King also opened the King Center in Atlanta, Ga. to continue to advance non-violent social change and successfully campaigned for a national holiday to commemorate her late husband’s birthday. She wrote several books and later participated in the women’s rights and LGBT rights movements.

In the spirit of King, in the days following King’s birthday celebration, the World House Choir will perform at the Warren Correctional Institution and the Madison Correctional Institution with men’s choruses that Roma started at the prisons.

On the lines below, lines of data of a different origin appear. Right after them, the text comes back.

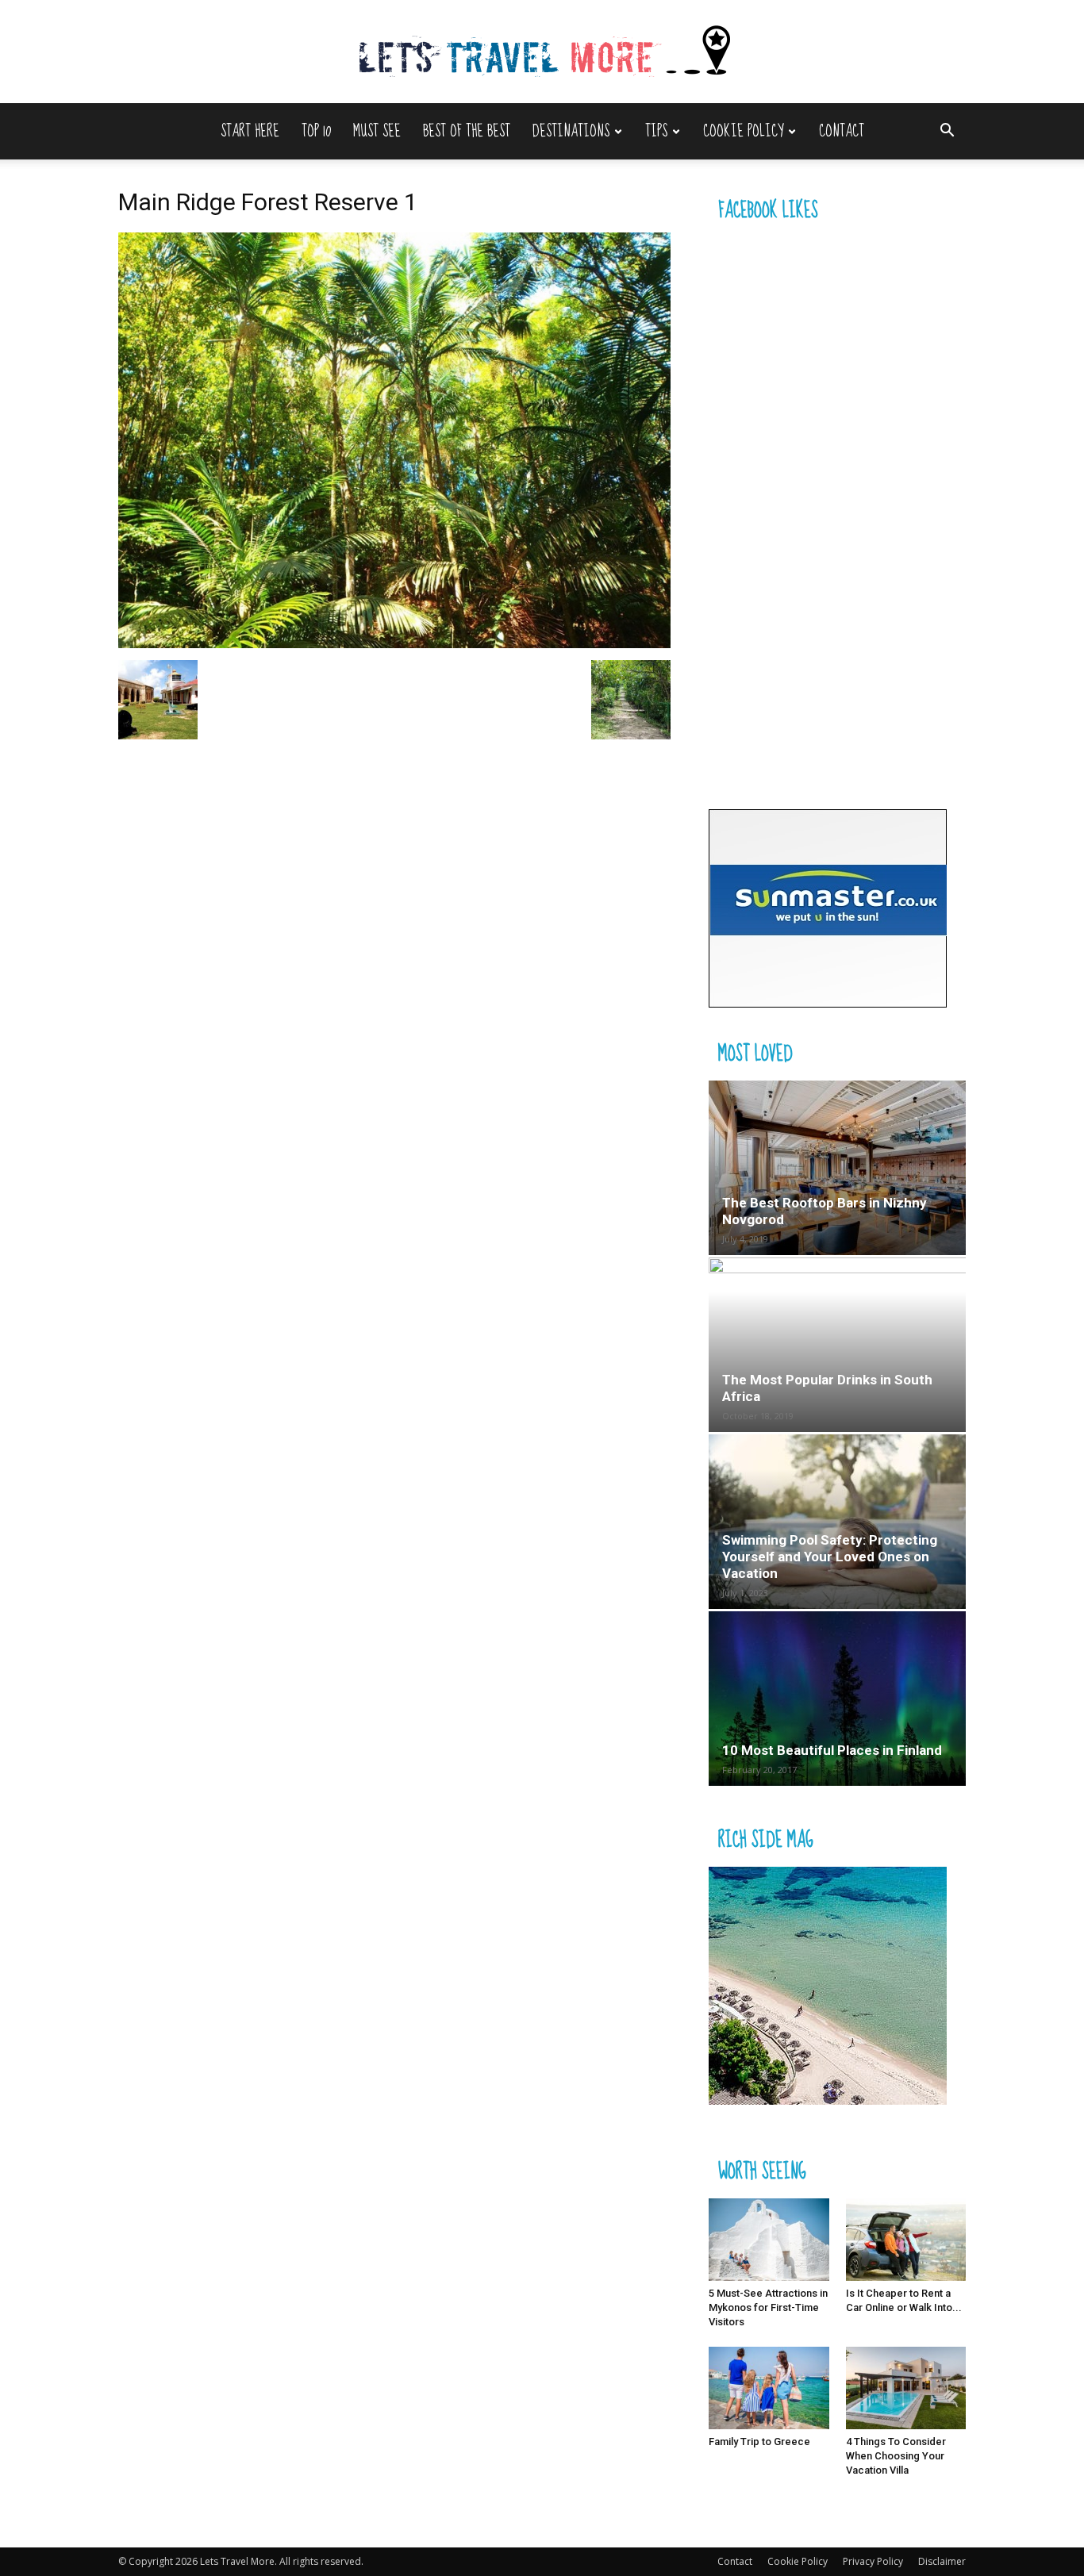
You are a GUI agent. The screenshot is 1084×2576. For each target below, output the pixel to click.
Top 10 (316, 131)
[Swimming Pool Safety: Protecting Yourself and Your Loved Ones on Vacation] (837, 1521)
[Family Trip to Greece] (769, 2388)
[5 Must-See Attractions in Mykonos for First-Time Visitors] (769, 2239)
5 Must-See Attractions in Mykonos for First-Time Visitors (768, 2307)
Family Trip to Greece (759, 2441)
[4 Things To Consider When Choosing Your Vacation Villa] (906, 2388)
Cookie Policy (743, 131)
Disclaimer (942, 2561)
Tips (656, 131)
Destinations (570, 131)
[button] (947, 132)
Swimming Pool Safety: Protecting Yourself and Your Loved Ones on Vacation (829, 1556)
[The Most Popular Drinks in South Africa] (837, 1344)
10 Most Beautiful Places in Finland (832, 1750)
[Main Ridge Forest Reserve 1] (394, 644)
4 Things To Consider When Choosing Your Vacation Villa (896, 2456)
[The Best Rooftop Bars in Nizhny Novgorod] (837, 1168)
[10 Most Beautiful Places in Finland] (837, 1698)
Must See (377, 131)
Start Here (250, 131)
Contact (841, 131)
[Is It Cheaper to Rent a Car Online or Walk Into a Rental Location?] (906, 2239)
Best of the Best (466, 131)
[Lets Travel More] (542, 52)
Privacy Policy (873, 2561)
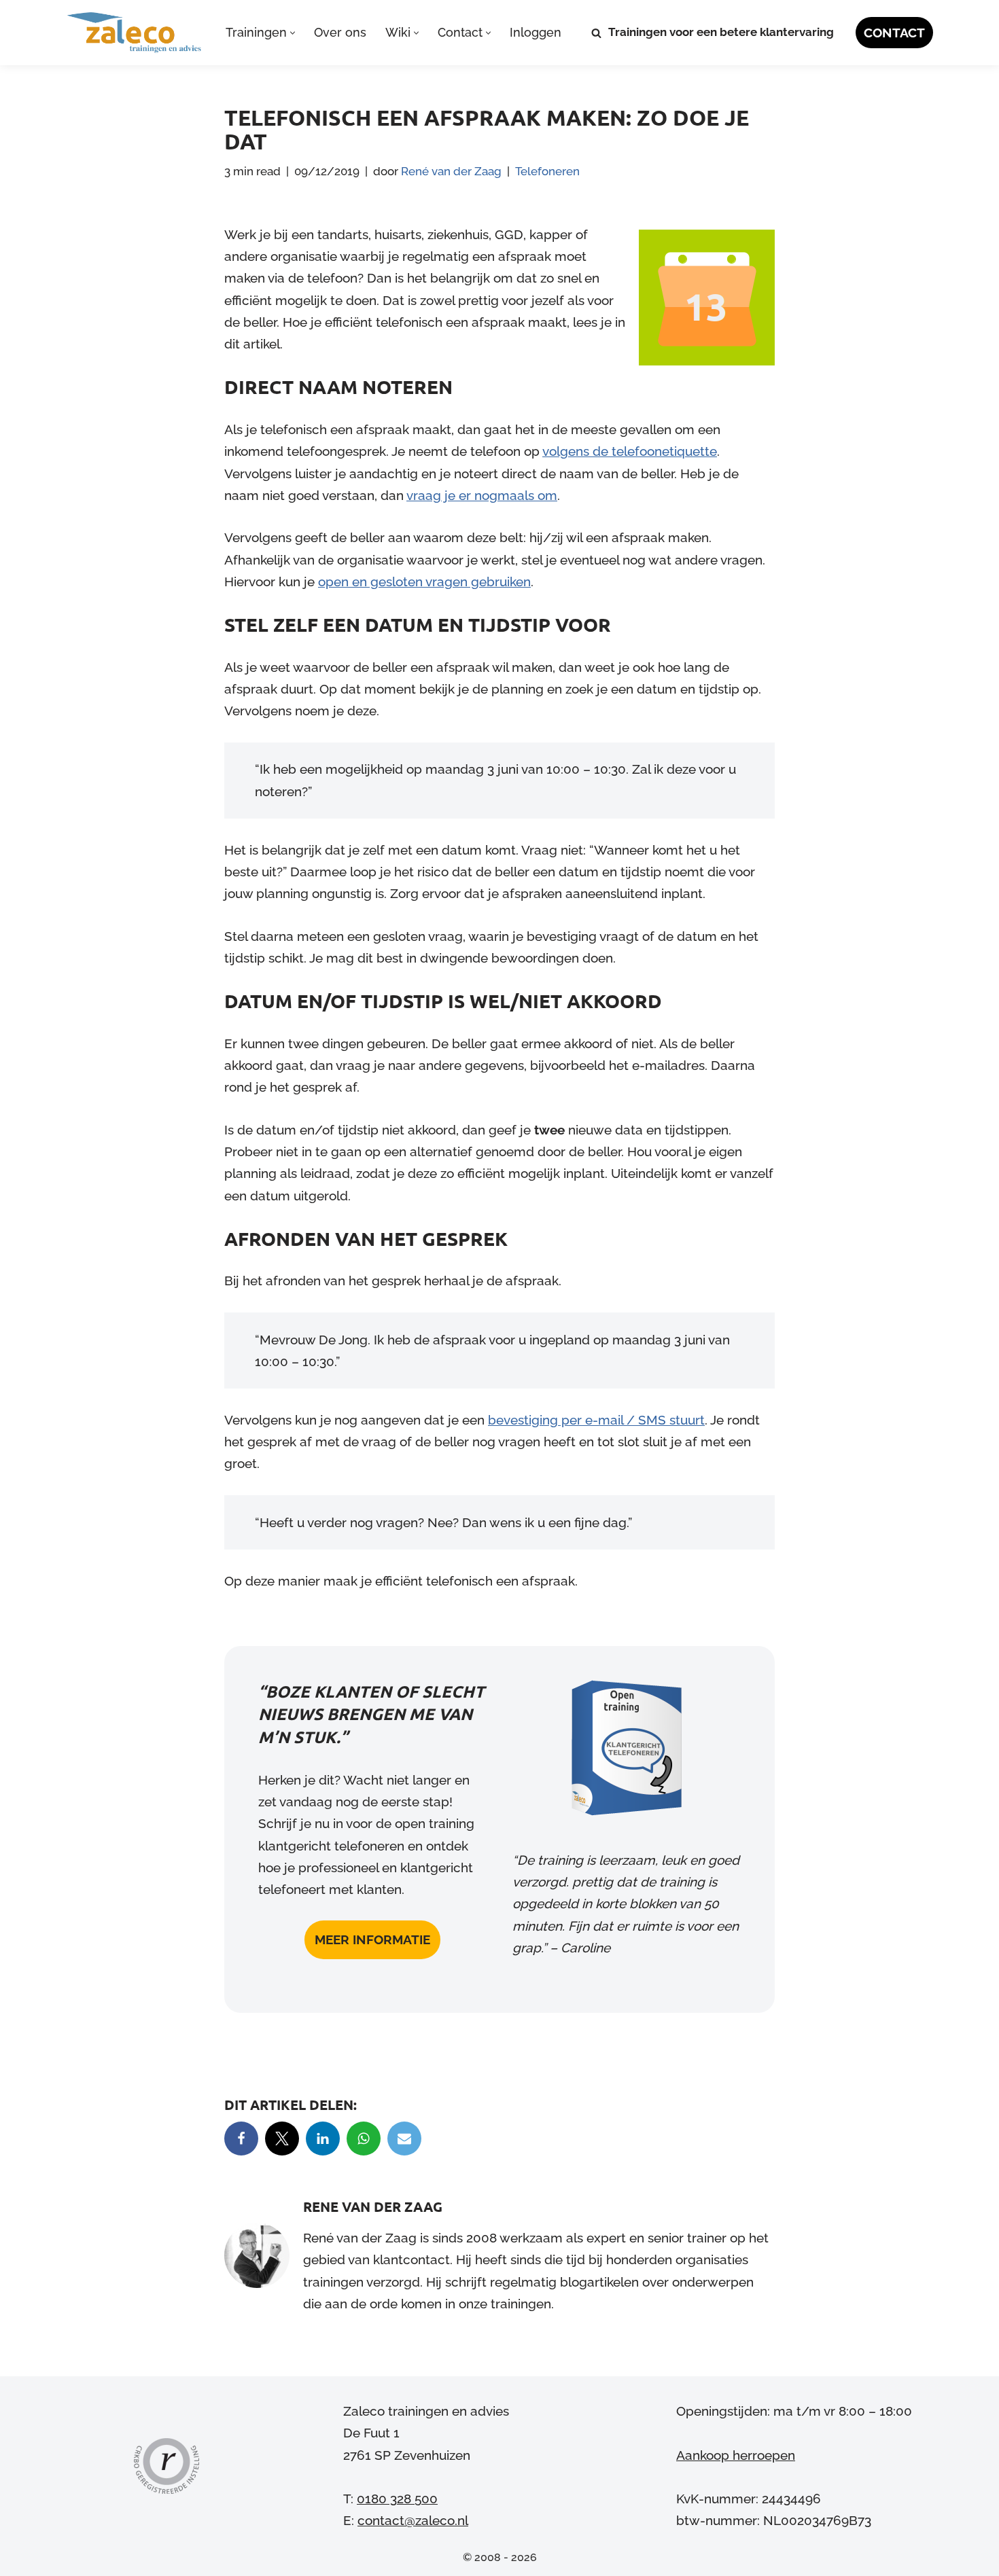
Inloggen (535, 32)
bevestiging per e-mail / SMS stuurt (596, 1419)
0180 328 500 (397, 2498)
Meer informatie (372, 1939)
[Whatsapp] (364, 2138)
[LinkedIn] (323, 2138)
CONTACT (894, 32)
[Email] (404, 2138)
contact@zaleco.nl (412, 2520)
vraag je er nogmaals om (481, 495)
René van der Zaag (451, 171)
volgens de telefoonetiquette (629, 451)
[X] (282, 2138)
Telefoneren (547, 171)
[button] (292, 33)
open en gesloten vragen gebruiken (424, 581)
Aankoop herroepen (735, 2454)
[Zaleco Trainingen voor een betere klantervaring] (135, 32)
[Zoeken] (596, 33)
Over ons (340, 32)
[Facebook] (241, 2138)
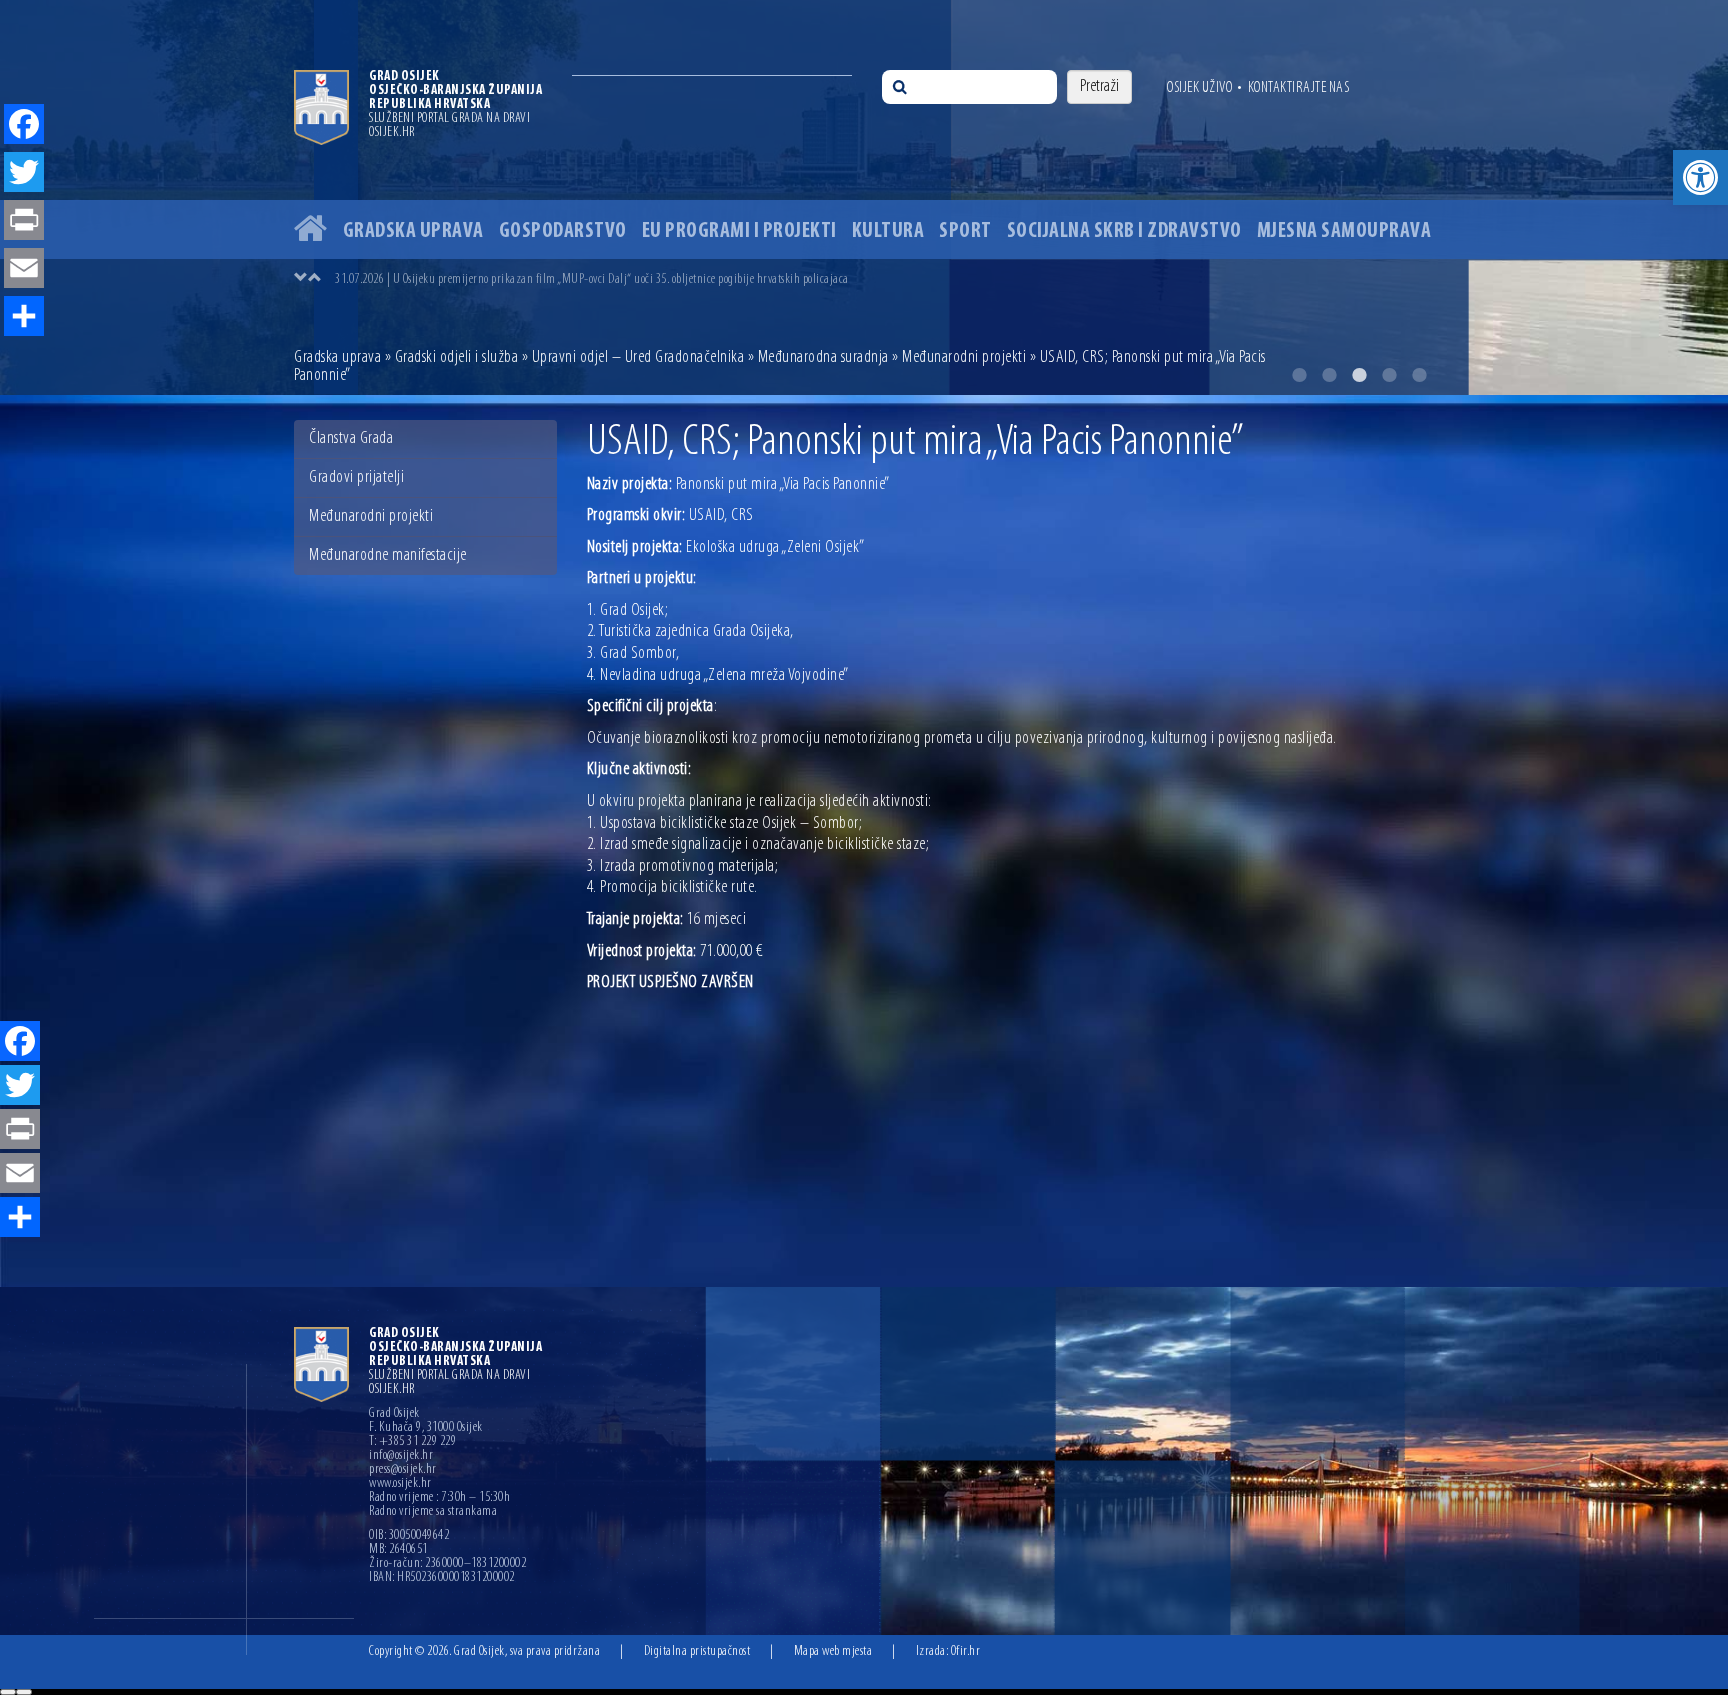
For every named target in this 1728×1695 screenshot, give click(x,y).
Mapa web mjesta (833, 1651)
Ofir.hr (966, 1651)
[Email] (20, 1175)
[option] (864, 197)
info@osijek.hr (401, 1456)
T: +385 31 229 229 (412, 1442)
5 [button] (1419, 375)
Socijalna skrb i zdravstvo (1124, 231)
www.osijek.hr (400, 1484)
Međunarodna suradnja (823, 358)
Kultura (888, 231)
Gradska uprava (413, 231)
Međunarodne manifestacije (388, 556)
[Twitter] (20, 1087)
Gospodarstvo (563, 231)
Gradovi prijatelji (356, 478)
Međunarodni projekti (964, 358)
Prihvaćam (8, 1692)
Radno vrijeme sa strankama (433, 1512)
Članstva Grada (351, 439)
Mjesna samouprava (1344, 231)
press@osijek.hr (403, 1470)
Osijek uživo (1199, 88)
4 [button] (1389, 375)
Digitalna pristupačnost (697, 1651)
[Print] (20, 1131)
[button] (1700, 177)
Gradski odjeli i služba (457, 358)
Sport (965, 231)
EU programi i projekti (739, 231)
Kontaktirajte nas (1299, 88)
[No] (24, 1692)
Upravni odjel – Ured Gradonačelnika (638, 358)
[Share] (20, 1219)
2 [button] (1329, 375)
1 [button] (1299, 375)
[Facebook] (20, 1043)
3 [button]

It’s part of the choir’s mission to raise awareness about mass incarceration in the U.S., and also to dignify prisoners who “even though they have made mistakes, … are still people and have worth and value,” Roma said.

The World House choir is a diverse group of people — from grade schoolers to 90 year olds — who sing together to be in community but also to learn about and support social justice causes, according to Roma.

“It’s about people coming together, but it’s also we want to help other people who are trying to make positive social change,” Roma said. “It’s a way of doing our own education, our own culture work, our own outreach for justice and to learn as well.”

Other upcoming concerts include a Dayton benefit for Poz4Poz, a Miami Valley organization that provides education and support for those with HIV/AIDS, on July 19, a commemoration of the United Nations’ International Day of Peace in Yellow Springs on Sept. 21 and a local pep rally concert for marriage equality on the eve of Coming Out Day and Yellow Springs Street Fair on Oct. 10.

Roma will sing with three other Yellow Springers, including tenor soloist Martin Bakari, at the 200th anniversary of the St. John’s Unitarian Universalist Church in Cincinnati on May 3. And Roma, professor of music at Wilmington College, will also soon accept a prestigious award given by the Cincinnati Enquirer to eight “pearls of the community,” for her 30 years of directing choirs and teaching music. Roma moved to Yellow Springs from Cincinnati a few years ago.

Music has the power to effect personal and social change, has accompanied every revolution and is part of every struggle for justice, Roma said.

“Music has the power to bring people together,” Roma said. “And it’s not solely words and it’s not solely music. Something happens when you put worlds and music together towards a goal.”